SELECT * FROM bench_child
WHERE status = ? AND value BETWEEN ? AND ?
AND id BETWEEN ? AND ?
update_bulk_sql
Single UPDATE touching ~100 rows, raw SQL.
BEGIN;
UPDATE bench_child SET status = ? WHERE id BETWEEN ? AND ?;
COMMIT;
update_bulk_orm
ORM batch update — load 100 children, mutate, flush.
BEGIN;
SELECT * FROM bench_child WHERE id BETWEEN ? AND ?;
-- driver-batched per-row UPDATE (mutate, flush)
UPDATE bench_child SET status = ? WHERE id = ?; -- ×100
COMMIT;
tx_rollback
BEGIN + UPDATE + ROLLBACK round-trip mechanics.
BEGIN;
UPDATE bench_child SET status = ? WHERE id = ?;
ROLLBACK;
Insert scenarios
Two flavours: bulk inserts measure a single transaction with many rows
(total wall-clock is reported as one total row in the CSV), single
inserts measure 1000 separate one-row transactions and report the per-iter
p50.
insert_1000
1000 children inserted in one transaction.
BEGIN;
INSERT INTO bench_child (id, parent_id, status, value, payload, created_at)
VALUES (?, ?, ?, ?, ?, ?); -- ×1000, driver-batched
COMMIT;
|
SQLite |
MySQL |
PostgreSQL |
Oracle |
SQL Server |
| Stormify-native |
3489μs |
42.4ms |
15.8ms |
33.9ms |
60.9ms |
| Hibernate (JPA) |
110.2ms |
438.5ms |
208.1ms |
281.7ms |
300.1ms |
| Speedup (higher=better) |
31.58x ✓ |
10.33x ✓ |
13.19x ✓ |
8.32x ✓ |
4.93x ✓ |
insert_10000
10 000 children inserted in one transaction, chunked at 5000.
BEGIN;
INSERT INTO bench_child (id, parent_id, status, value, payload, created_at)

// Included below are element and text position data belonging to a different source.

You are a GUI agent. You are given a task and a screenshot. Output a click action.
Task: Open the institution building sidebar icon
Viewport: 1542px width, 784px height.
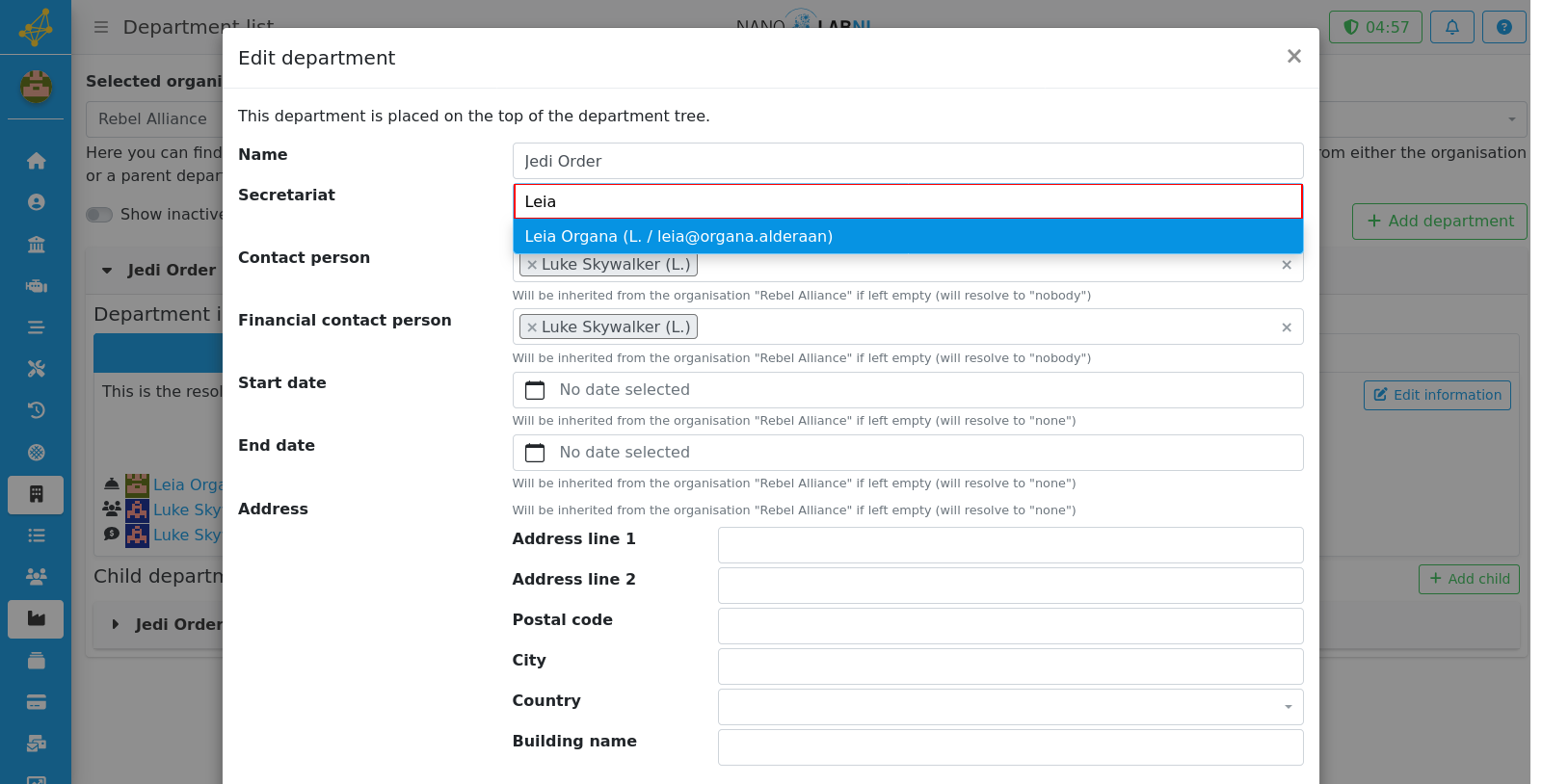pos(36,244)
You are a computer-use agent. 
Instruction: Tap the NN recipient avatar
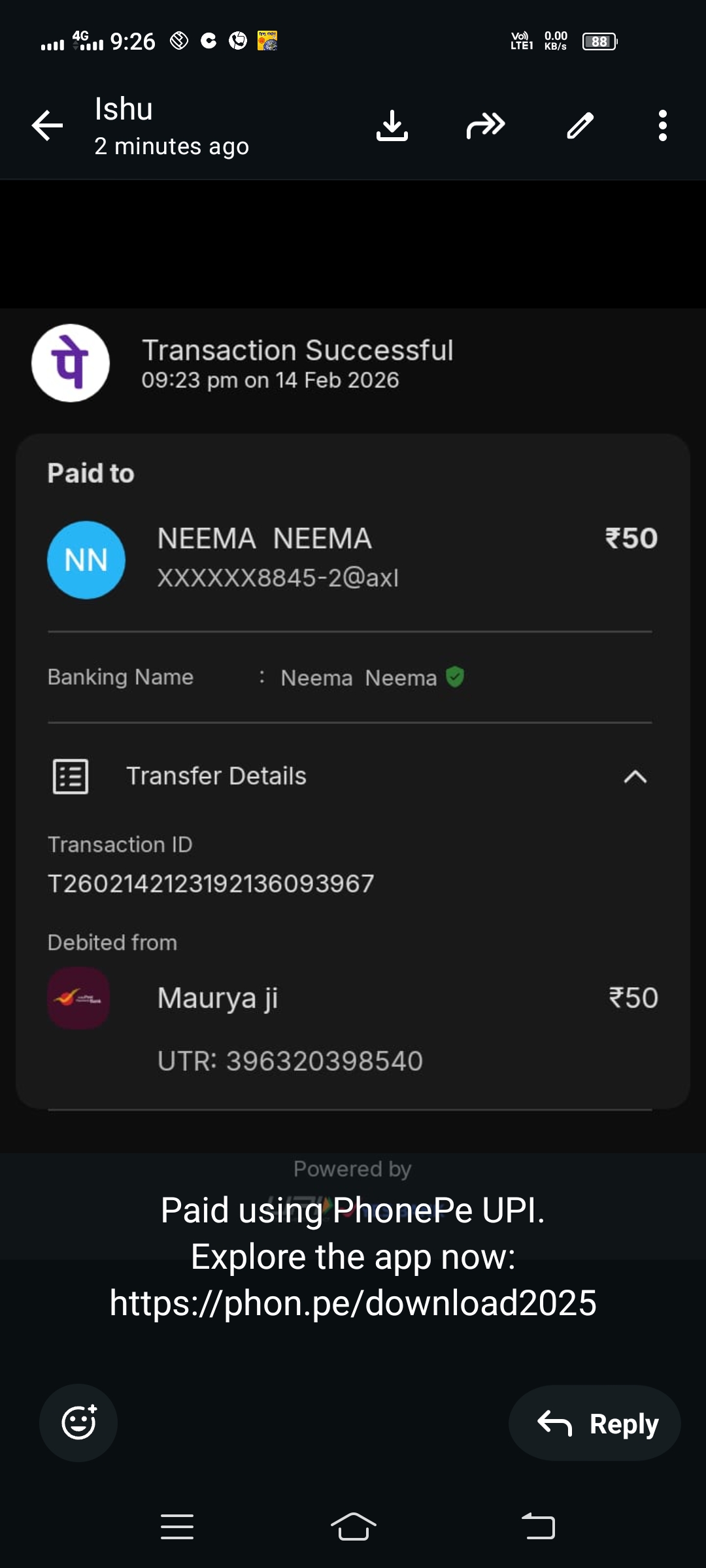[86, 560]
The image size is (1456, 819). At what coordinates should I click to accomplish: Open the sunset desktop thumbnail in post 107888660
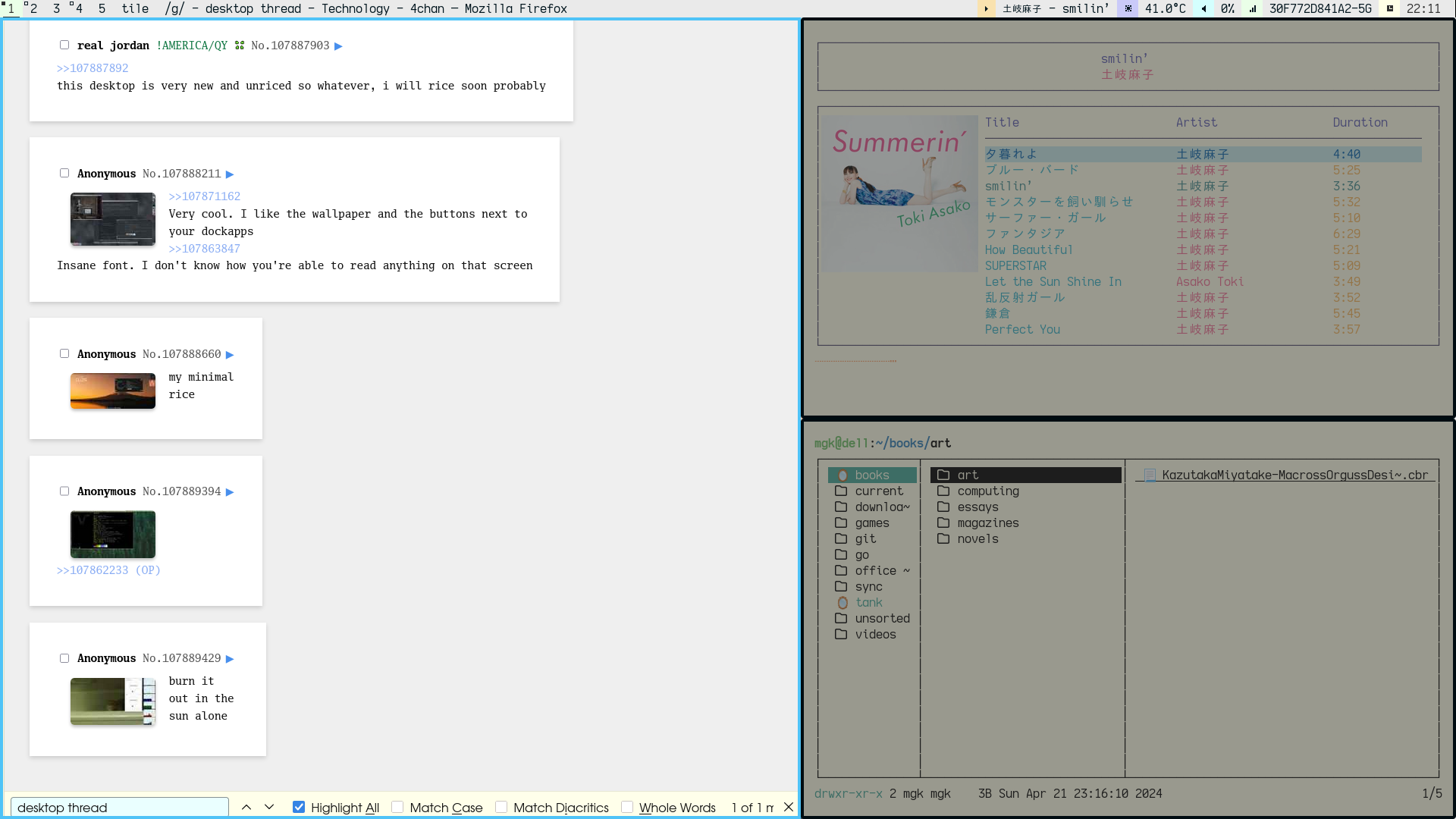pos(113,391)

VALUES (?, ?, ?, ?, ?, ?); -- ×10 000, batched
COMMIT;
|
SQLite |
MySQL |
PostgreSQL |
Oracle |
SQL Server |
| Stormify-native |
36.2ms |
677.5ms |
122.0ms |
61.5ms |
593.1ms |
| Hibernate (JPA) |
233.6ms |
1758.9ms |
897.1ms |
3105.5ms |
1345.7ms |
| Speedup (higher=better) |
6.44x ✓ |
2.60x ✓ |
7.35x ✓ |
50.49x ✓ |
2.27x ✓ |
single_insert_1000
1000 separate 1-row transactions (per-iter p50).
BEGIN;
INSERT INTO bench_child (id, parent_id, status, value, payload, created_at)

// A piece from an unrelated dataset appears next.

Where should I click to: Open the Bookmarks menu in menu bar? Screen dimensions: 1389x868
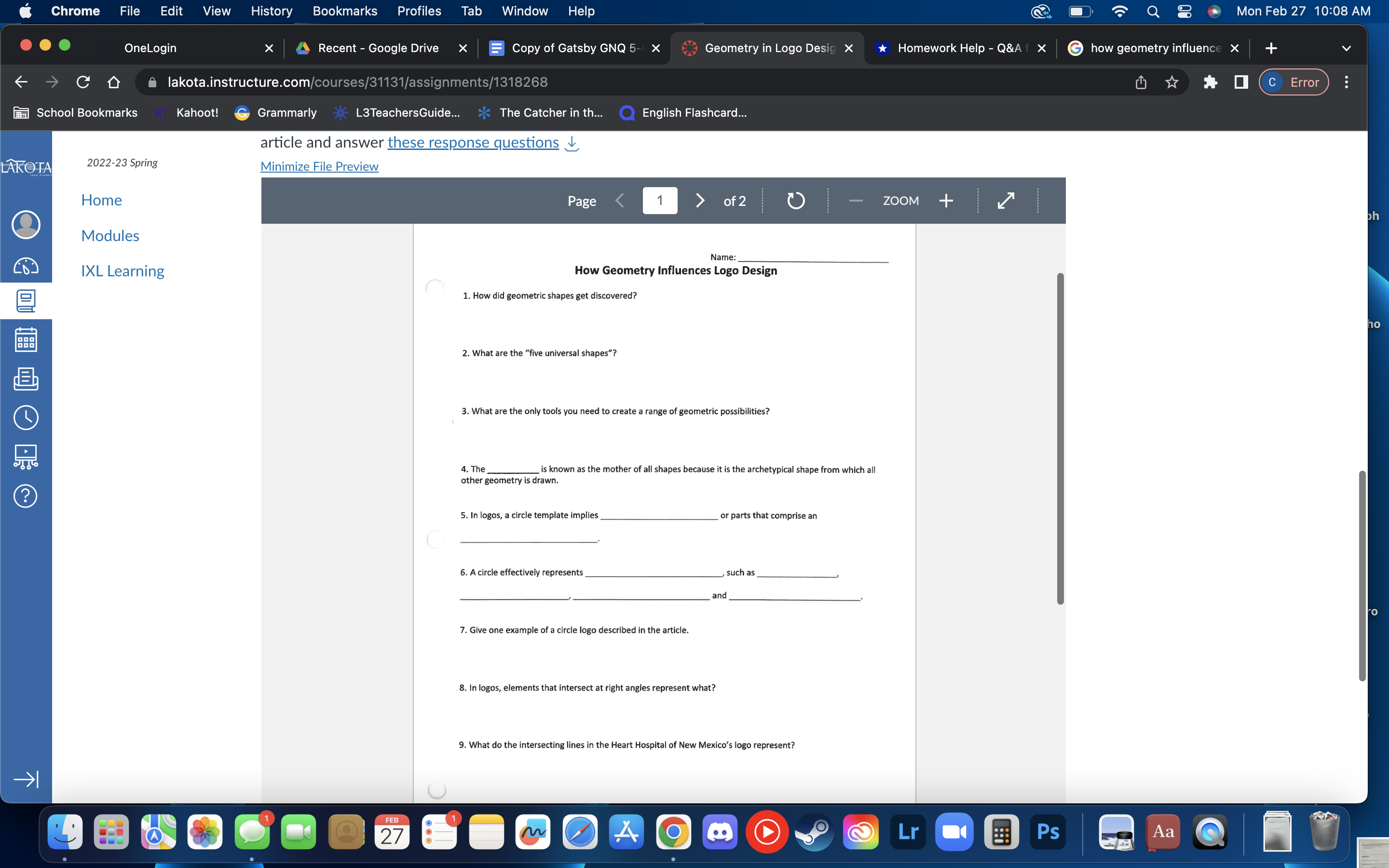[345, 11]
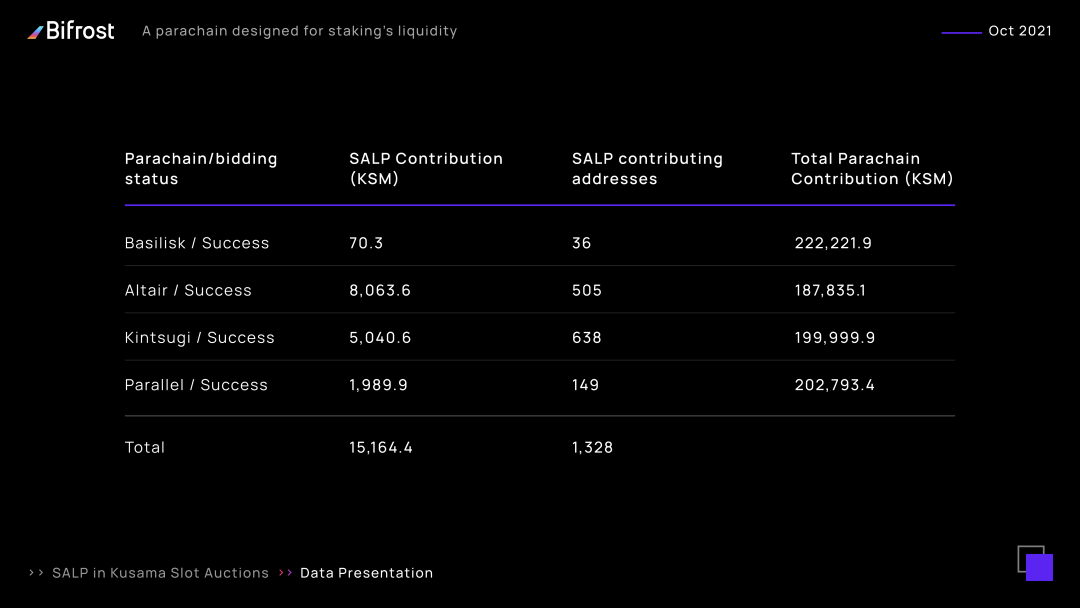Click the 15,164.4 total contribution value
Screen dimensions: 1080x608
tap(381, 447)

VALUES (?, ?, ?, ?, ?, ?);
COMMIT;
Caveats and why native can lose to JDBC
Stormify-native ships ahead on most scenarios, but not all. The points
below cover both the measurement caveats and the structural reasons the
native side can fall behind a JIT-warmed JDBC driver. Specific scenarios
that visibly hit one or more of these in the latest run are flagged with
✗ in the tables above.
- Single-run variance. The bench runs on a normal desktop, not
isolated hardware. Run-to-run variance is typically ~10% on tight
scenarios and can spike to 50%+ on heavier write paths under disk
contention. On scenarios that finish in tens of microseconds, a
single OS jitter spike is enough to flip the speedup, so single-run
reports below 1.0× in those rows usually recover above 1.0× under
multi-run aggregation — see the
p95 tab and the HTML report.
- JPA tuning held neutral. Hibernate 6 runs with no second-level
cache, no query cache, and
useLocalSessionState /
useLocalTransactionState left at mysql-connector-j defaults. Tuning
either side further would skew the comparison.
- Per-cell hydration cost. Every column read crosses the
Kotlin/Native ↔ C boundary (≈ 50 ns) and
toKString() copies bytes
for every text column; JDBC drivers stay inside the JVM and reuse
the receive buffer between rows. Both costs scale linearly with row
count and column count, so the heaviest reads are where the gap is
most visible.
- AOT vs JIT compilation. Kotlin/Native is LLVM-AOT, no profile-
guided inlining. JDBC drivers benefit from runtime specialisation
once the JVM has warmed up; the AOT output for
when blocks and
setter dispatch can be slower than the equivalent JIT'd code.
- No protocol-level pipelining in some C client libraries. Several
request/response C client libraries don't expose a way to pack
multiple commands per TCP write. The matching JDBC drivers speak the
wire protocol directly and can — a structural advantage we can't
match without bypassing the C library.